Stored items:
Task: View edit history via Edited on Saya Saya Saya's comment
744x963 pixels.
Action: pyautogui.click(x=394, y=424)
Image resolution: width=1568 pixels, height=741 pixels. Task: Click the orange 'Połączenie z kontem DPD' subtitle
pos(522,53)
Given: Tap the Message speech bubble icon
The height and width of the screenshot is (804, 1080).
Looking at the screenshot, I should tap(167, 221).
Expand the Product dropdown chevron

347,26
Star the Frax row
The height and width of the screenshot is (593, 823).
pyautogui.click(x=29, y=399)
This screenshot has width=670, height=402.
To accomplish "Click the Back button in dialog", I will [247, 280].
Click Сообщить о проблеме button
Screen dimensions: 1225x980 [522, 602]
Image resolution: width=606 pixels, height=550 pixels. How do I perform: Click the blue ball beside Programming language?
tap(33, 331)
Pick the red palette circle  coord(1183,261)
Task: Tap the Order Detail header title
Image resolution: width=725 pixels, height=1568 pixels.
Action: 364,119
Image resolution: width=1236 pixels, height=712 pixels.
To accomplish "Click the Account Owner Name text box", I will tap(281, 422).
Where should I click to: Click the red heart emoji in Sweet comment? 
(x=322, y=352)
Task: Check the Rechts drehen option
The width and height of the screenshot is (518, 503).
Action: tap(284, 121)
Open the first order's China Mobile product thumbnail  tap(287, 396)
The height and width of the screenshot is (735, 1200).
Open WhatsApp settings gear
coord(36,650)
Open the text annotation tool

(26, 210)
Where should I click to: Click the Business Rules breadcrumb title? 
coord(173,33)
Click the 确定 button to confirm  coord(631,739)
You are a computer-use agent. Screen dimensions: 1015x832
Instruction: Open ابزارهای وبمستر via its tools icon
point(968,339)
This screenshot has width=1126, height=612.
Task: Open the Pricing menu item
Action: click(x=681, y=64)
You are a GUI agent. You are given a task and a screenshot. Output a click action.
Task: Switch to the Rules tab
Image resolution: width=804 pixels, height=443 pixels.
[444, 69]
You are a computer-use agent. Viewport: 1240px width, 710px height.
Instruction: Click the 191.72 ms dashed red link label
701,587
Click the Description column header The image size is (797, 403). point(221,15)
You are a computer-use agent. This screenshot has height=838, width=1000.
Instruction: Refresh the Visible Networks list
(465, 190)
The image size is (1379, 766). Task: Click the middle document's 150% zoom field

WHAT THIS TASK INVOLVES:
The records above are to be duplicated word for word.

RESULT:
Task: View edit history via Edited on Saya Saya Saya's comment
744x963 pixels.
Action: pyautogui.click(x=394, y=424)
Image resolution: width=1568 pixels, height=741 pixels. Task: Click the orange 'Połączenie z kontem DPD' subtitle
pos(522,53)
Given: Tap the Message speech bubble icon
The height and width of the screenshot is (804, 1080).
Looking at the screenshot, I should tap(167, 221).
Expand the Product dropdown chevron

347,26
Star the Frax row
The height and width of the screenshot is (593, 823).
pyautogui.click(x=29, y=399)
This screenshot has width=670, height=402.
To accomplish "Click the Back button in dialog", I will [247, 280].
Click Сообщить о проблеме button
Screen dimensions: 1225x980 [522, 602]
Image resolution: width=606 pixels, height=550 pixels. How do I perform: Click the blue ball beside Programming language?
tap(33, 331)
Pick the red palette circle  coord(1183,261)
Task: Tap the Order Detail header title
Image resolution: width=725 pixels, height=1568 pixels.
Action: 364,119
Image resolution: width=1236 pixels, height=712 pixels.
To accomplish "Click the Account Owner Name text box", I will tap(281, 422).
Where should I click to: Click the red heart emoji in Sweet comment? 
(x=322, y=352)
Task: Check the Rechts drehen option
The width and height of the screenshot is (518, 503).
Action: tap(284, 121)
Open the first order's China Mobile product thumbnail  tap(287, 396)
The height and width of the screenshot is (735, 1200).
Open WhatsApp settings gear
coord(36,650)
Open the text annotation tool

(26, 210)
Where should I click to: Click the Business Rules breadcrumb title? 
coord(173,33)
Click the 确定 button to confirm  coord(631,739)
You are a computer-use agent. Screen dimensions: 1015x832
Instruction: Open ابزارهای وبمستر via its tools icon
point(968,339)
This screenshot has width=1126, height=612.
Task: Open the Pricing menu item
Action: click(x=681, y=64)
You are a GUI agent. You are given a task and a screenshot. Output a click action.
Task: Switch to the Rules tab
Image resolution: width=804 pixels, height=443 pixels.
[444, 69]
You are a computer-use agent. Viewport: 1240px width, 710px height.
Instruction: Click the 191.72 ms dashed red link label
701,587
Click the Description column header The image size is (797, 403). point(221,15)
You are a computer-use agent. This screenshot has height=838, width=1000.
Instruction: Refresh the Visible Networks list
(465, 190)
The image size is (1379, 766). Task: Click the middle document's 150% zoom field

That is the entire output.